▸ Фрагмент документа
..........

Ничего более как папизм, как признание главенства папы над всею Вселенскою, следовательно и русскою церковью, как подчинение русской церкви римскому первосвященнику. Г. Соловьеву не безызвестно, что желанное им «воссоединение церквей» допускается Римом не иначе как под условием такого подчинения. Ему не безызвестно — что такое те образцы воссоединения православных церквей с западной церковью, которые уже преподаны в истории Римом; другими словами — что такое все эти унии, которые истерзали Малороссию и Белоруссию, которые терзают Галицию и Угорскую Русь: это не более как мост для окончательного перехода в латинство. Но ни исторический опыт, ни страдания народов, прельстившихся идеей «воссоединения» по указаниям римской пропаганды, не останавливают г. Соловьева. Выражая желание воссоединения, призывая католическую пропаганду, он не нашел уместным сделать какую-либо оговорку или подать надежду на какую-либо уступку со стороны Рима… Правда и то, что надежды мало…

По написании этих строк мы прочли «новое письмо в редакцию» г. Соловьева, помещенное в 3-м номере «Известий», по поводу замечания А. А. Киреева на статью его во 2-м номере и содержащее в себе следующие строки:

«Говоря в моей статье о допущении католической пропаганды, я разумел прежде всего обоюдную свободу церковной полемики, чтобы можно было не только нападать на католичество, но и защищать его от нападений. Пока эта свобода не дана нам, мы не можем справедливо решать вопрос об истине или лжи папства, и всякое решение этого вопроса в отрицательном смысле, то есть всякое осуждение папства должно, естественно, внушать недоверие».

..........

▸ Данные
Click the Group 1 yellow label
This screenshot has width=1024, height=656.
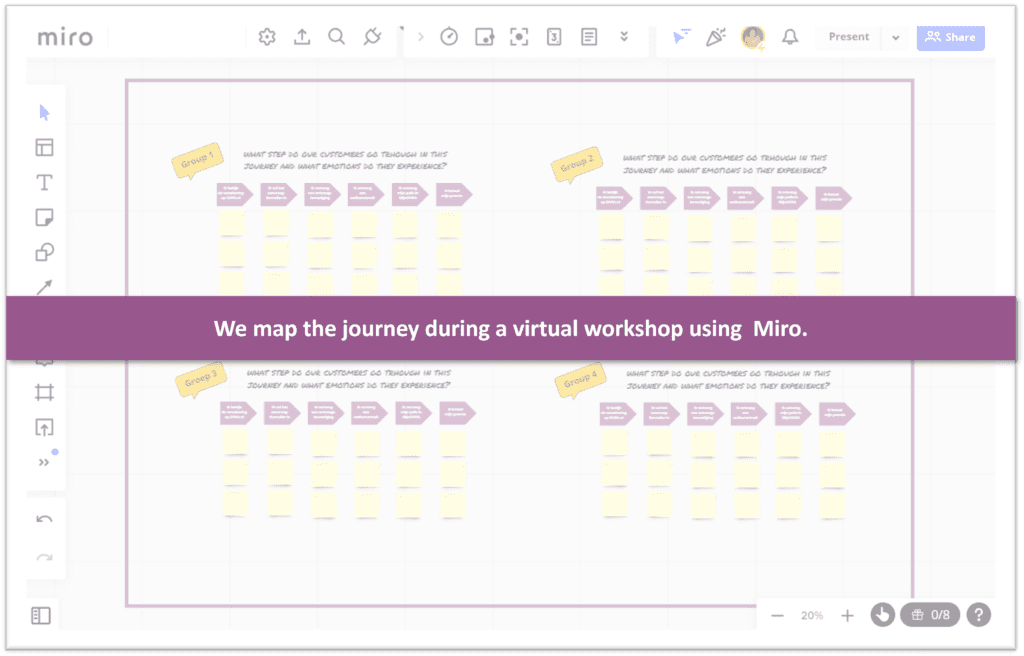197,162
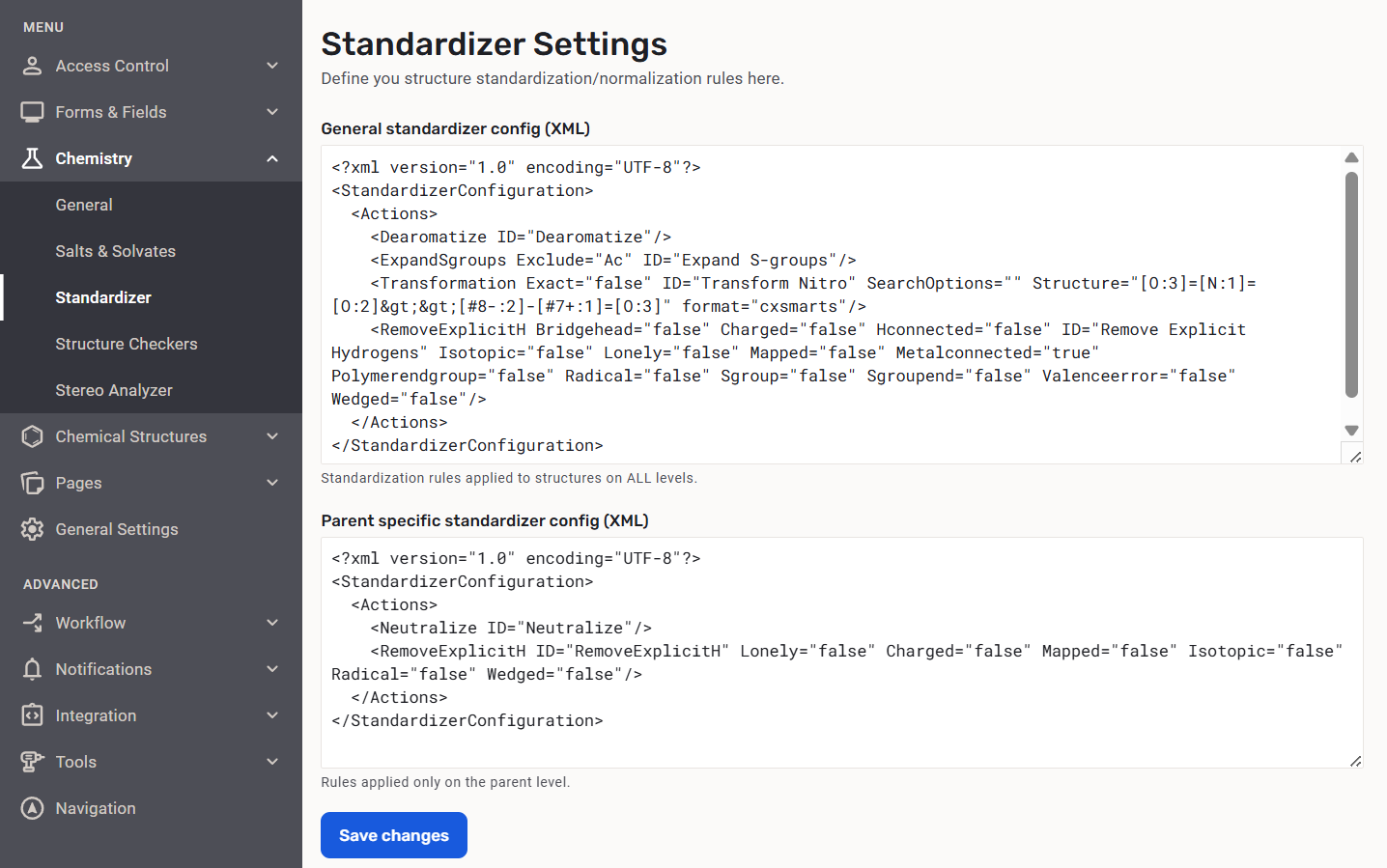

..........

▸ Задания
a) Переведите на английский предложение из фрагмента о воссоединении церквей: «Но ни исторический опыт, ни страдания народов, прельстившихся идеей «воссоединения» по указаниям римской пропаганды, не останавливают г. Соловьева».
b) Возобновите фрагмент о воссоединении церквей: напишите продолжение, которое начинается сразу после его последнего предложения.
Данные — отдельный материал, к фрагменту они не относятся.

▸ Ответы по заданиям
a) But neither historical experience nor the sufferings of the peoples who were seduced by the idea of "reunification" at the prompting of Roman propaganda stop Mr. Solovyov.

b)
Принимаем к сведению и это объяснение почтенного автора, но не можем не заметить, что если вся задача его статьи — установить свободу церковной полемики, так он мог бы смело из 17 столбцов статьи выкинуть 15; жаль напрасно потраченного труда, да и не было бы надобности понимать варягов, Петра и класть хулы на национализм и прошлое русского народа!.. Пусть однако сам г. Соловьев рассудит: одно ли и то же свобода полемики, то есть свобода «защищать католичество от нападений», и свобода религиозной пропаганды? Последнее всегда и исключительно понимается как свобода обращения или совращения… Немного странно и то, что ни тысячелетняя история папства по разделении церквей, ни громадные фолианты папских булл, ни сравнительно недавнее послание Пия IX к восточным патриархам, ни акты недавнего Ватиканского собора, ни масса апологетических сочинений католического духовенства — не представляют, по мнению г. Соловьева, данных для «справедливого решения вопроса об истине или лжи папства» и что возможность справедливого решения явится лишь по допущении внутри России свободы католической пропаганды или обращения в духовное подданство Папе!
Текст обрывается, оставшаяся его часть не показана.